Consigne
Reproduisez mot pour mot le passage du texte sur l'esthétique contemporaine, ci-dessous, en commençant à « Les dévoiements contemporains » et en terminant à « forces de déstabilisation. ».

___ Texte à lire

A la période contemporaine, l’écart entre ces deux dimensions de l’esthétique, la normative et l’anomale, est devenu littéralement abyssal, mettant en évidence le redoutable enchaînement des « double bind » : entre puissance d’échappement et puissance d’intégration, entre valorisation de l’individuel et partage du collectif, entre récusation des formes et principe de formalisation, entre dénonciation de l’ordre et volonté d’organisation. Or l’enchaînement de ces injonctions paradoxales, dans lequel s’enracinent les problématiques contemporaines de l’esthétique, est au cœur même de la problématique politique de l’anarchie. En ce sens, l’esthétique contemporaine pourrait être le laboratoire d’une problèmatisation des positions anarchistes. Mais aussi un observatoire de leurs dévoiements.

Les dévoiements contemporains de la transgression
L’art est ainsi le lieu corrélatif d’un régime de socialisation et d’un régime de transgression. Il est, dans son essence, aussi intégrateur que violemment déstabilisateur. Et c’est toujours au nom de ses volontés d’intégration qu’il dénonce ses propres forces de déstabilisation.

______
___ Données fournies

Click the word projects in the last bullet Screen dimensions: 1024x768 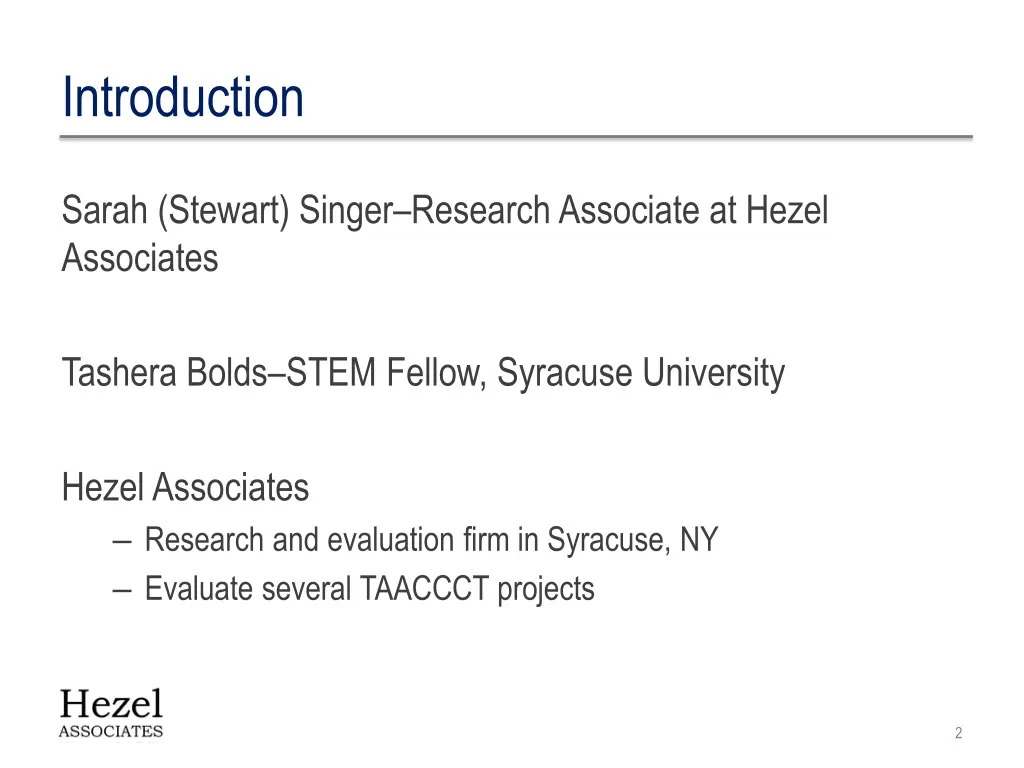pos(546,590)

______

Résultat attendu
Les dévoiements contemporains de la transgression
L’art est ainsi le lieu corrélatif d’un régime de socialisation et d’un régime de transgression. Il est, dans son essence, aussi intégrateur que violemment déstabilisateur. Et c’est toujours au nom de ses volontés d’intégration qu’il dénonce ses propres forces de déstabilisation.